- In the midst of an extended ‘lean patch’, a couple of text messages from opening partner David Warner during the IPL may have sparked the Aussie skipper’s return to form
Aaron Finch always had faith he would bounce back from an extended “lean patch”, and it appears his opening partner David Warner did too.
After the pair both smashed half-centuries to lead Australia to a dominant 10-wicket win in the first Twenty20 International (T20I) series opener against Sri Lanka on Tuesday (7) night at the R. Premadasa International Stadium in Colombo, Warner revealed the text messages he sent the Aussie skipper during the Indian Premier League (IPL) that may have helped spark his return to form.
Here is how Jack Paynter reported the story on cricket.com.au yesterday (8):
Lean patch in white-ball formats
Finch has now hit consecutive half-centuries in T20Is, but it was a run of low scores in the IPL between those two knocks that had him under pressure ahead of Australia’s T20 World Cup defence on home soil in October-November.
The 35-year-old managed just 86 runs at 17.20 in five matches for Kolkata Knight Riders (KKR) in this year’s tournament, while in the 12 months prior to Tuesday’s first T20I, Finch was averaging 19.90 with a strike-rate of 107 in 21 innings across both limited-overs formats, including scores of 23, 0, and 0 during the three-match ODI series against Pakistan in March-April.
Trying to help each other
“I just kept in touch with him, we always do,” Warner told reporters after the match.
“We always support each other as much as we can. If we see little things, we always try to help each other out by dropping him a message.”
Prone to getting out lbw throughout his career, including consecutive innings for a duck in Pakistan, Warner said Finch was moving into the line of the delivery too much and it was hindering his access to the ball.
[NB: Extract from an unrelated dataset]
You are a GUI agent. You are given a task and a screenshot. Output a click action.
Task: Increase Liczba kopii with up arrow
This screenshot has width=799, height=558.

‘Don’t walk into the ball’
“I just said to him not to walk out into the ball, let the ball actually do its work in the air,” Warner said.
“And if they want to bowl nice and full, and you stay still and keep that leg stump line, you’re going to get full contact with the ball, and if it swings late, it’s going to go down leg.
“He was probably moving a little too much. He was walking straight into the line of the ball and was still moving at the time of the delivery, and when you’re a batter, you don’t want to really do that unless you’re actually physically charging.
Staying nice and still
“For Finchy (Finch), it’s about keeping it simple and not moving too much around the crease.
“We saw that tonight (Tuesday night). He played some nice shots. He timed the ball well and when he’s nice and still, that’s when he’s at his best.
“He looked to hit everything down the ground (on Tuesday). When the ball was in his area, he hit his slog-sweeps which he is very good at… and you could just see the energy was a lot different with him running between wickets and he was up and about, and it was great to see.”
Effort to square up technique
Before departing for Sri Lanka, Finch also told reporters he had been fiddling with his technique in an effort to recapture his best form.
“I think my technique started to get a little bit too open,” Finch said in Melbourne last month.
“When you’re worried about the ball swinging back into your front pad, you can tend to open up, which then has a bit of a flow-on effect.
“I just lost the ability to transfer my weight back through the ball … but (I’m working on) squaring up my technique (through) my hips and shoulders and feet.”
Excelling against Sri Lanka
In the first T20I on Tuesday, Finch finished unbeaten on 61 from 40 balls, while Warner was 70 not out as Australia chased down Sri Lanka’s 128 all out with six overs to spare.
Warner’s average in his past five T20I innings against the island nation is 352, which includes his top T20I score of 100 not out, but the opener said he treats Sri Lanka the same as any other team.
Keep the momentum going
“I think I’ve just been fortunate enough to have that upper edge. I just try and start as well as I can, hit the ball into the gaps, and run hard,” he said.
“It’s great to be on top of it but I know at some stage, it’s going to ebb and flow so, while I’m going so well, I’ve got to try and keep the momentum going for the entire series.”
Australia, minus Mitchell Starc who has been ruled out with a finger injury, were set to be back in action last night at the R. Premadasa Stadium in the second T20I of the three-match series.